How are significance level and confidence level connected?
Which one gives us more information, a confidence interval or a significance test?
Significance level and confidence level add to 1. So if we have a 95% confidence level, we should get the same answer as a 5% significance level.
A interval is better. An interval will not only reject, or fail to reject, but also gives us an interval of plausible values for the parameter of interest.
(Sec 7.3) A study of rush-hour traffic in SF counts the number of people in each car entering a freeway at a suburban interchange. Suppose that this count has a mean of 1.5 and standard deviation of .75 in the population of all cars that enter at this interchange during rush hours.
a) Could the exact distribution of the count be normal? Why or why not?
b) Traffic engineers estimate that the capacity of the interchange is 700 cars per hour. Find the probability that 700 randomly selected cars at this freeway entrance will carry more than 1075 people. Show your work. (hint: restate this event in terms of the mean number of people per car)
a) No it cannot be normal. There must be at least 1 person to drive the car, but 2 standard deviations to the left would mean there are 0 people in the car with a standard deviation of .75.
b)With 700 cars, the expected value with a mean of 1.5 would be 700*1.5=1050 is the new mean. Standard deviation is now 700 * .75=525
P(X>1075): z=(1075-1050)/(525/sqrt700)=1.26=>10.4%
theres a 10.4% chance that more than 1075 people are in the 700 cars.
The Trial Urban District Assessment (TUDA) is a government sponsored study of student achievemtn in large urban school districts. TUDA gives a reading test scored from 0 to 500. A score of 243 is a "basic" reading level and a score of 281 is "proficient." Scores for a random sample of 1470 eight graders in Atlanta had barx=240 and sigma_barx=42.17
a) Calculate and interpret a 99% confidence interval for the mean score of all Atlanta 8th graders
b) Based on your interval, is there good evidence that the mean for all Atlanta 8th graders is less than the basic level? Explain.
a)
240+-2.58(42.17/sqrt1470) =(237.16,242.84)

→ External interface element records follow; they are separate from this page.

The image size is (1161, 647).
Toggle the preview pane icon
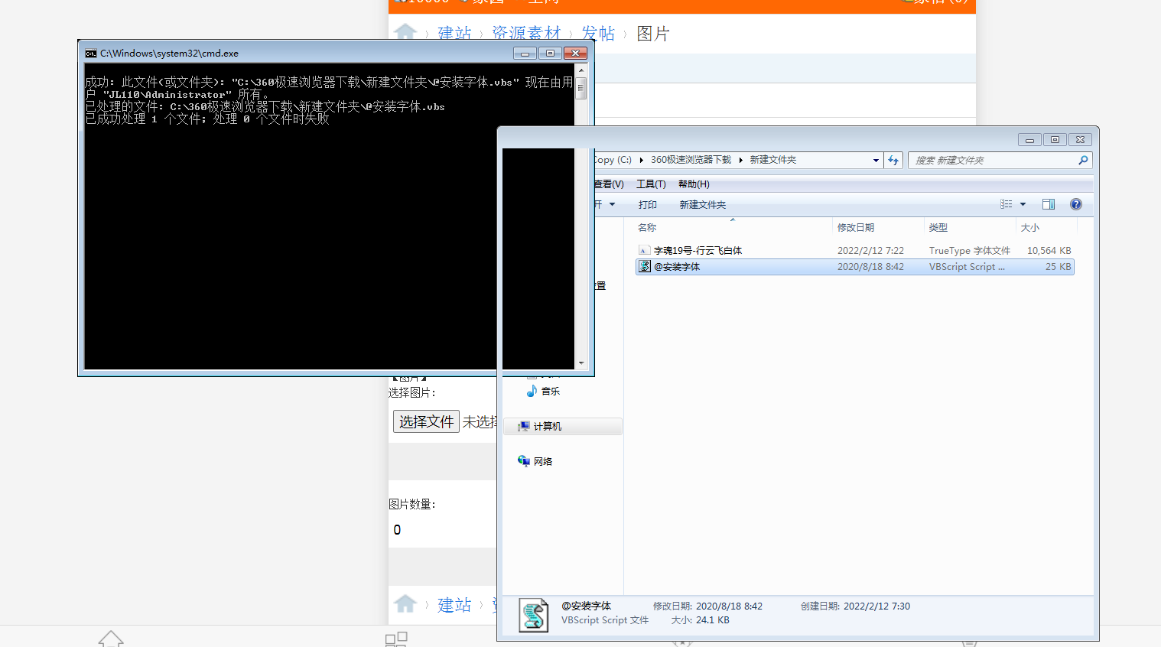click(x=1048, y=203)
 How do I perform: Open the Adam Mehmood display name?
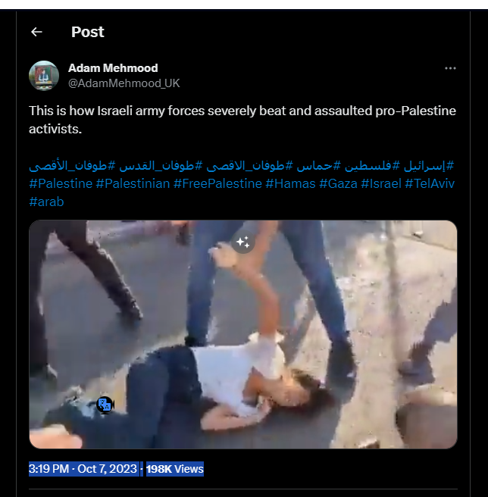pos(113,68)
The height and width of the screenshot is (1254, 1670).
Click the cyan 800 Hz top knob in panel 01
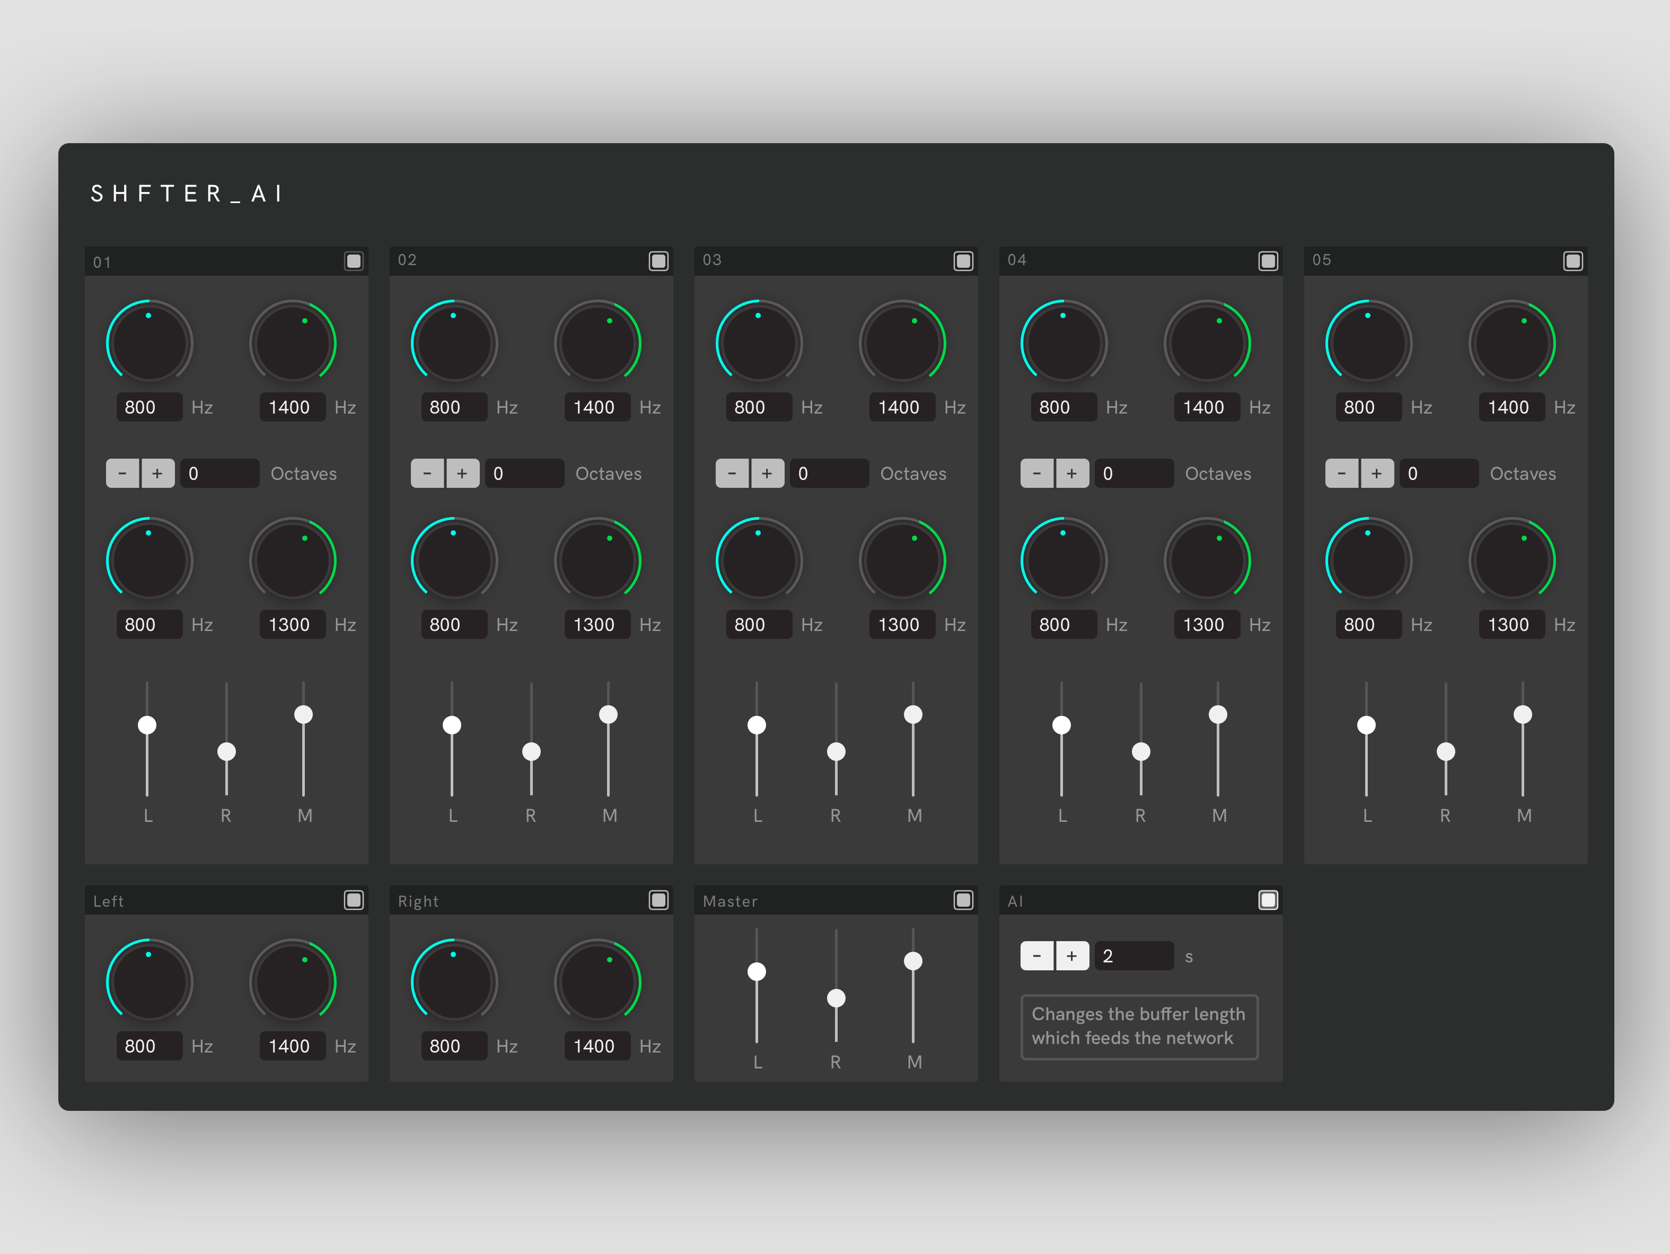(x=149, y=343)
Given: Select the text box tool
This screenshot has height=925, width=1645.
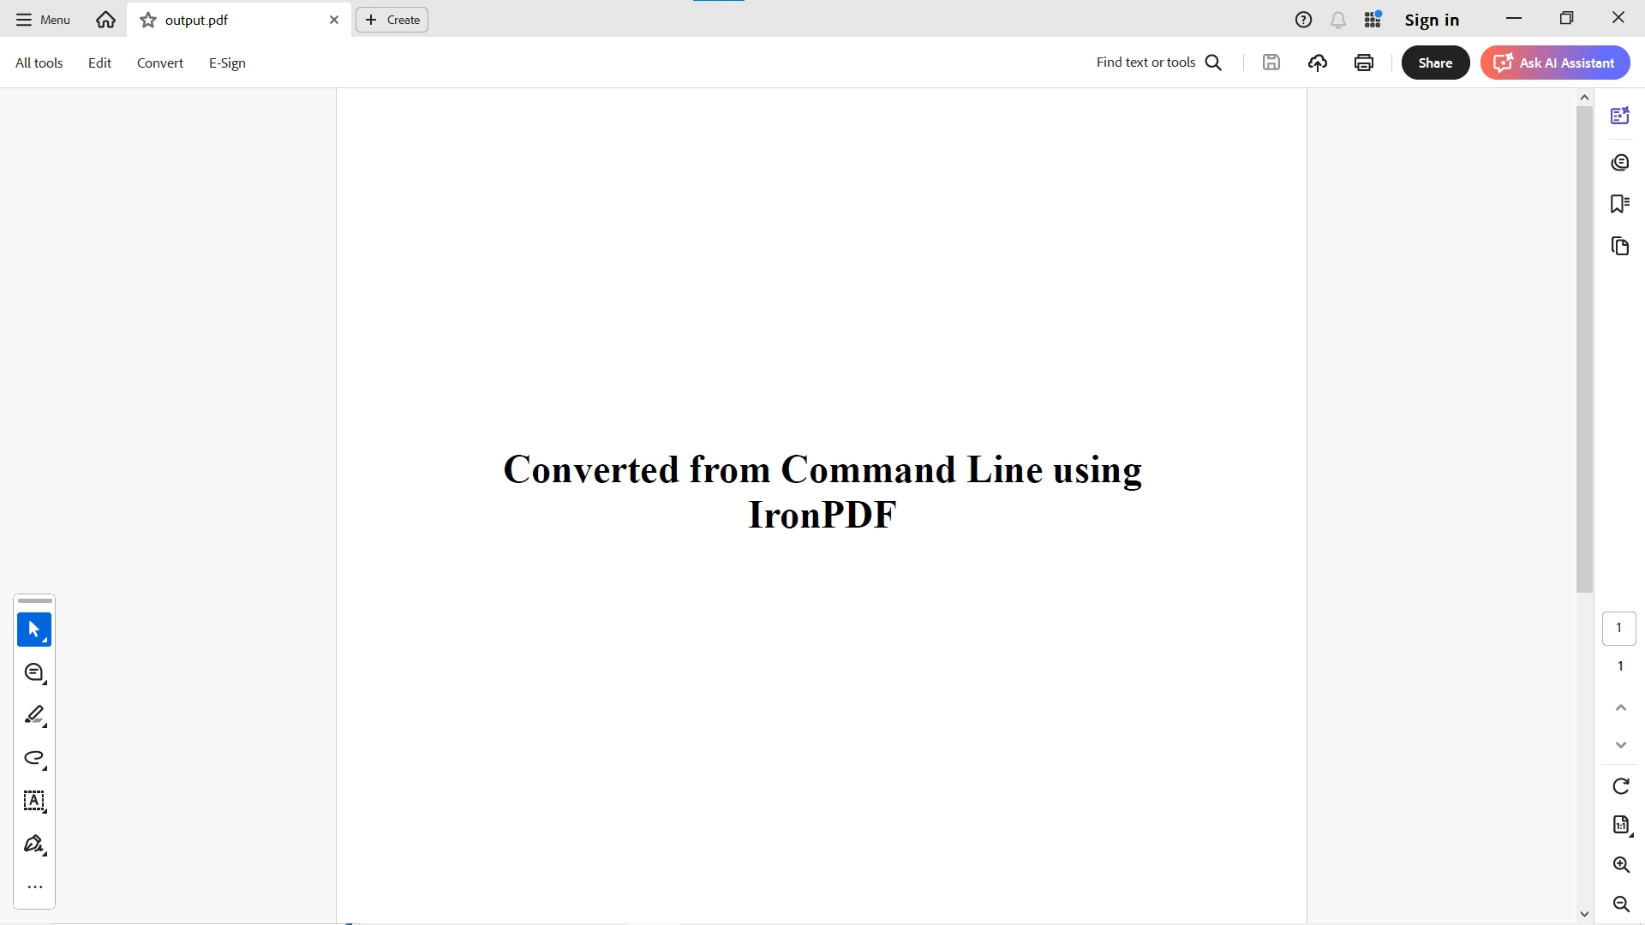Looking at the screenshot, I should (x=34, y=801).
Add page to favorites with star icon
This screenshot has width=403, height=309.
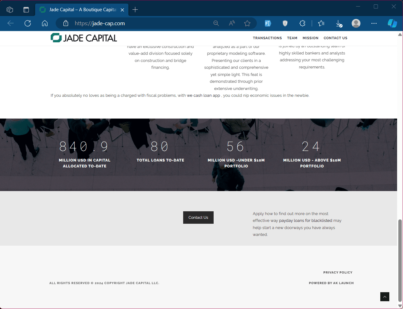pyautogui.click(x=247, y=23)
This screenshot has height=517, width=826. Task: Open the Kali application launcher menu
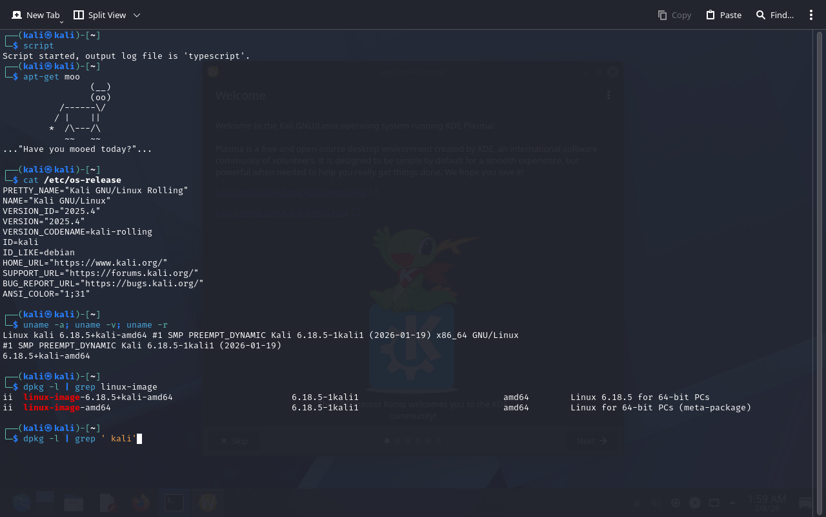point(21,502)
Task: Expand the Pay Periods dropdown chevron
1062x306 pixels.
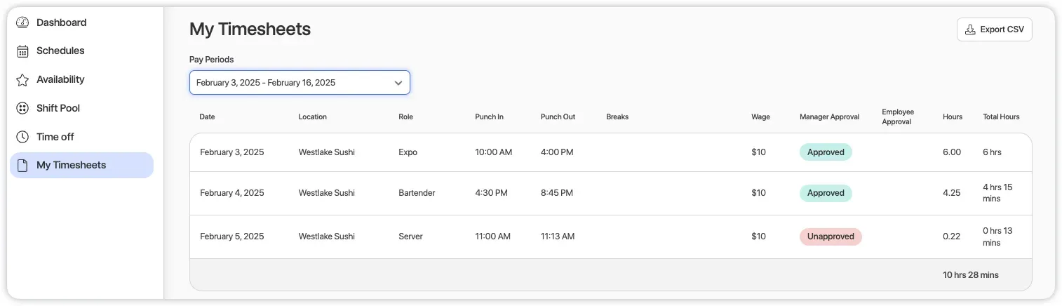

b) Since a score of 243 is outside this interval range, we have evidence that the population mean of all 8th graders in Atlanta is below the "basic" level suggested by TUDA.
The one-sample t statistic from a sample of n=25 observations for the two-sided test of: H_o:mu=64, H_a:mu!=64 has the value t=-1.12
a) Find the P-value for this test using Table B AND technology. What conclusion would you draw at the 5% significance level? At the 1% significance level?
b) Redo part (a) using an alternative hypothesis of H_a: mu<64 .
1. if t=-1.12, df=24,
P-sheet: .10-.15, but two sided so .20-.30.
P-calc: .27
Neither value is significant at 5% or 1%.
2. If t=-1.12, df=24
P-sheet: .10-.15
P-calc: .14
Nether value is significant at 5% or 1%
What are the formulas that allow us to solve for the sample size for a one-sample interval? What do they have in common?
1. Categorical:
z^star*sqrt((hatp(1-hatp))/n)<=ME
2. Quantitative:
z^star*sigma/sqrtn<=ME
They share the value of a critical value being a z-score. The only exceptional to quantitative not using a t value.